Читаем Притча полностью

— Под Верденом? — сказал связной. — Это в прошлом году. В шестнадцатом. И до шестнадцатого года…

— Мы шли пешком и работали. Потом дедушка услышал…

— Их было очень много, — сказал старый негр. — Мужчин и парней, месяцами идущих в эту грязную канаву убивать друг друга. Очень много. Их негде было хоронить. Убить можно только тело человека. Голос его убить нельзя. И если тел столько, что негде хоронить, их тоже слышно.

— Даже если они лишь вопрошают: «Зачем?», — сказал связной.

— Что может встревожить больше, чем вопросы человека: «Скажи, зачем? Скажи, как? Укажи мне путь?»

— А вы способны указать ему путь?

— Я способен верить, — сказал старый негр.

— И поэтому французское правительство отправило вас во Францию?

— Дама, — сказал парень. — Она оплатила дорогу.

— Она тоже верила, — сказал старый негр. — Все они верили. Деньги тут ничего не значили, потому что все поняли, что одними деньгами ничего не добьешься.

— Хорошо, — сказал связной. — Как бы там ни было, вы приехали во Францию…

И услышал вот что: пароход; в Бресте был небольшой комитет из офицеров-штабистов, его члены отправили их если и неспециальным поездом, то по крайней мере идущим быстрее всех невоенных; дом, дворец, пустой и гулкий, уже ждал их в Париже. Правда, полотнища над герцогскими воротами пока еще не было, еще обдумывалось содержание надписи. Но его вскоре повесили, и дом, дворец, недолго оставался пустым сперва стали появляться женщины в черном, старухи и молодые с детьми на руках, потом и мужчины-калеки в небесно-голубой форме со следами окопной грязи, они приходили туда посидеть на временных жестких скамейках, и даже не обязательно повидать его, потому что он занимался поисками своего компаньона, своего Мистари, он рассказал и об этом: как ездил из военного министерства в Париже в государственный департамент на Даунинг-стрит, на Уайтхолл, а потом в Поперинг, пока местонахождение этого человека не было наконец установлено; он (историю нью-маркетского коня на Уайтхолле знали и помнили) мог бы при желании стать грумом у заместителя командующего, но вместо этого записался в лондонский полк, потом, едва обучась наматывать обмотки, попал на распределительный пункт и мог бы до конца войны быть грумом-коновалом-конюхом в полку гвардейской кавалерии, но он обучил своего сержанта играть в кости на американский манер, выиграл освобождение от этой должности и вот уже два года был рядовым в действующем батальоне нортумберлендских пограничников.

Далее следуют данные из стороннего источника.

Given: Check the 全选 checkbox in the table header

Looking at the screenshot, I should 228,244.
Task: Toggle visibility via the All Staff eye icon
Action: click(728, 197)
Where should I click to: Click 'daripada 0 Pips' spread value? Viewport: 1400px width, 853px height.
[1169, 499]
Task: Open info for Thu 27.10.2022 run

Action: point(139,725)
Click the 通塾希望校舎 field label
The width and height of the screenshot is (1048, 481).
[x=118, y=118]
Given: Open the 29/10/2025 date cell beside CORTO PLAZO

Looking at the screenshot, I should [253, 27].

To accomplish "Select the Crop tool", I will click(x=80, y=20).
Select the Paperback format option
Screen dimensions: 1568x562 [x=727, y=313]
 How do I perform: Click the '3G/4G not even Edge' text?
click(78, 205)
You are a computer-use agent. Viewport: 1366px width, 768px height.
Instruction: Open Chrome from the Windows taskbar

— Только, когда вы наконец отыскали его, он почти не разговаривал с вами, — сказал связной.

— Он еще не готов, — сказал старый негр. — Мы можем подождать. Время еще есть.

— Мы? — спросил связной. — Бог и вы?

— Да. Даже если она окончится в будущем году.

— Война? Это война. Так сказал вам Бог?

— Ничего. Смейтесь над Ним. Он стерпит и это.

— Что же еще мне делать? — сказал связной. — Разве Он не предпочтет смех слезам?

— Он не глух ни к слезам, ни к смеху. Для Него все едино: Его можно опечалить и тем, и другим.

— Да, — сказал связной. — Слишком много горя. Слишком много сражений. Слишком они часты. В прошлом году было еще одно, на Сомме; награды теперь дают не за смелость, потому что все люди смелы, если их как следует напугать. Вы, конечно, слышали об этом сражении; и слушали тех, кто в нем участвовал.

— Слушал, — сказал старый негр.

— Les Amis a la France de Tout le Monde, — сказал связной. — Просто верить, надеяться. Этого мало. Ничтожно мало. Исстрадавшиеся люди просто сидят вместе, верят и надеются. И этого достаточно? Как знахаря, когда вы больны: вы знаете, что он поможет исцелить вас одним лишь возложением рук, и не ждете этого; вам только нужно, чтобы кто-то сказал: «Верь и надейся. Не унывай». Но что, если звать знахаря уже поздно, что нужен хирург, уже привыкший к крови, потому что там льется кровь?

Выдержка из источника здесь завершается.